When a deal’s benefits are ‘sure to come,’ think of baseball
Once upon a time, long before anyone now in office got involved, top Miami-Dade and City of Miami officials created a massive project sold as an economic development deal that went terribly – and predictably – wrong.
Some of today’s officials label it the worst spending call ever.
It’s a lesson in irrational exuberance that officials should reference every time they plan to spend public money based on growth that’s “sure to come.”
The error was to believe promises of economic benefit that a baseball stadium for the Marlins would bring. That stadium was going to revitalize Little Havana while it gave the team a vast attendance bulge that would allow owners to hire and retain the best players and thus become a winner and a visitor attraction.
Those promises sold government on committing $3 billion – including balloon payments that have yet to be made – for promises that have yet to be kept. Look at the results.
An attendance need was the reason team owners gave for a new stadium that we then built for them.
In 2011, the last year playing in the Dolphins’ football stadium, the Marlins averaged just 19,007 attendance per game, which was the third worst among the 30 teams in the major leagues. Only Tampa and the Oakland Athletics, playing in smaller markets, were worse. But a new stadium was going to put all that in the rearview mirror.
What happened? As of this week, in 2025 the Marlins are averaging fewer than two-thirds as many fans as in the dark old days before they got a shiny new stadium. That’s right, the average is now 11,648 per game, third worst among the 30 teams, and better only than – you guessed it – Tampa and the Athletics.
But those two teams have valid excuses. A hurricane destroyed Tampa’s stadium last year and the Rays are now playing in a small low-level minor league stadium owned by a competitor, the New York Yankees, and are selling out almost every game. They can’t accommodate more fans.
Meanwhile, the Athletics are literally homeless, planning to move to Las Vegas where a stadium isn’t yet built. As a result, they are also playing in a far-off minor league park, this one in Sacramento, CA, where they have almost no fan base.
So why don’t the Marlins fill their stadium? A hint: it’s not because fans don’t want to see them.
In 2011, while the team was drawing just 19,007 viewers a game in Miami and was last in its division, the Marlins were averaging 30,834 fans when they played anywhere else but Miami. They had the second-highest out-of-town attendance in baseball, behind only the Yankees, who averaged 33,288 for a team based in baseball’s biggest market that is a historic winner.

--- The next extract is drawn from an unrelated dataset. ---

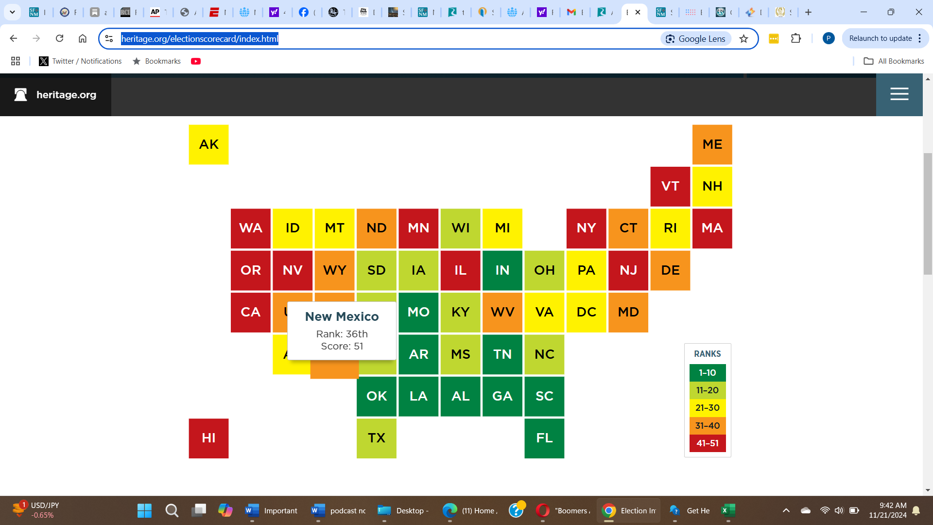This screenshot has height=525, width=933.
Task: Select the Alaska state tile
Action: (x=208, y=144)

What about today? In 2025, the Marlins are again last in their division and second-best in baseball in out-of-town attendance, averaging 33,328 fans a game – which is slightly above what the Yankees did in 2011. Only the champion Los Angeles Dodgers do better when away from home.
Marlins games are drawing almost three times as many fans out of town as at home. Everywhere the woeful Marlins play they are a hot commodity other than in the stadium that is costing taxpayers billions in their home town.
That $3 billion stadium bill hasn’t yet come home to roost.
Because Miami-Dade couldn’t afford to build the stadium that owners demanded as ransom to keep the team here rather than take it to Las Vegas (which now has the Athletics but no stadium) the county financed it via minimal payments for years on bond debt that will balloon to far more than $100 million a year for seven consecutive years starting in 2038.
If you’re keeping score, that bond money has done little good for anyone but the team’s former owners, who capitalized on the stadium’s economic value to sell the franchise at a major league profit, because the stadium lease has all the revenues from a county-owned facility coming to the team owners. Those revenues include ticket sales, sponsorships, advertising, non-baseball events in the county’s facility and more.
And because the county owns the building and land, the Marlins pay no taxes – all the benefits of ownership with none of the costs.
None of Miami-Dade’s expected benefits from a shiny new stadium ever came through. But, as we noted, none of the people who made a horrific deal for government is now in office, nor is anyone who will have to suffer with the billions of dollars that government still owes on the deal when those balloon payments expand in 13 years.
It’s easy to go shopping for big government deals when your successors will pay later. Besides, as in baseball, those deal benefits are “sure to come.”





Shameful
June 11, 2025 at 10:17 am
$3 Billion or more. Yes, including debt service the taxpayers of the City of Miami and Miami-Dade County are forced by elected officials lead by ex-Mayor Manny Diaz and recalled ex-Mayor Carlos Alvarez to divert over $3 Billion to the Marlins Stadium and Garages. And the taxpayers were forced to give up a 40 acre public park to this scam. The former owner of the Marlins left Miami and returned to Canada with over $1.5 Billion of the taxpayers money. Shameful.
Taxpayers Screwed
June 14, 2025 at 9:37 am
Elected officials stole over $3 Billion from taxpayers as they pandered to a sleazy scammer from Canada. Idiot and/or corrupt commissioners stole money for the Marlins Stadium.